The parties shall disclose initial experts and produce reports in accordance with Federal Rule of Civil Procedure 26(a)(2) by no later than July 17, 2023. With regard to expert testimony intended solely for rebuttal, those experts shall be disclosed and reports produced in accordance with Federal Rule of Civil Procedure 26(a)(2) on or before August 16, 2023.
All expert discovery shall be completed no later than September 15, 2023.
V. MOTIONS
All motions, except motions for continuances, temporary restraining orders, or other emergency applications, shall be filed on or before October 30, 2023 and shall be noticed for hearing before Judge Drozd on a date not more than 60 days from the date the motion is filed and on a date that is consistent with Judge Drozd's Standing Order. Counsel are directed to refer to the local rules regarding the requirements for noticing and opposing such motions on the court's regularly scheduled law and motion calendar.

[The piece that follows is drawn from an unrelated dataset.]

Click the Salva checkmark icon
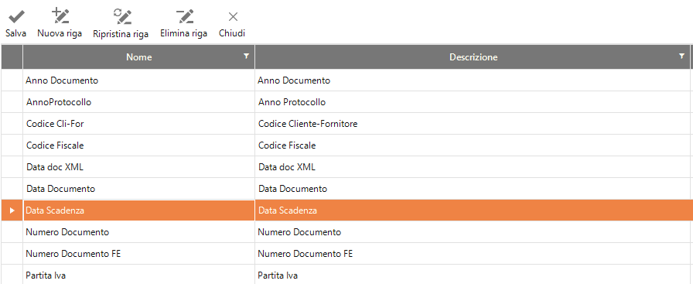693x284 pixels. click(x=16, y=17)
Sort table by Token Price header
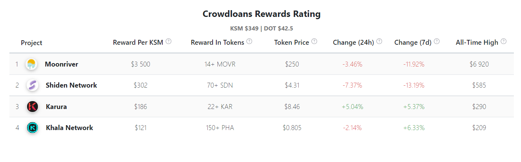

Prior to filing a motion for summary judgment or motion for partial summary judgment (summary adjudication), the parties are ordered to meet and confer, in person or by telephone, to discuss the issues to be raised in the motion. In addition to complying with the requirements of Local Rule 260, the parties must prepare a Joint Statement of Undisputed Facts, which identifies all relevant facts subject to agreement by all parties. The moving party is responsible for filing the joint statement concurrently with the motion. In the notice of motion, the moving party shall certify that the parties have met and conferred as ordered above or provide a statement of good cause for the failure to do so.
VI. SETTLEMENT CONFERENCE
The undersigned requires parties to participate in a court-supervised settlement conference with a settlement judge before the action may proceed to trial. A settlement conference has not been set at this time. At any time before the final pretrial conference, the parties may file a joint request that this action be referred to a settlement judge for the setting of a settlement conference. If the parties have not participated in a court-supervised settlement conference by the time of the final pretrial conference, the court will refer the action at that time to the assigned magistrate judge for the setting of a settlement conference. The parties shall contact the designated settlement conference judge's chambers to ascertain that judge's settlement conference procedures, including the procedure for submitting confidential settlement statements, which shall not be filed and will not otherwise be disclosed to the trial judge.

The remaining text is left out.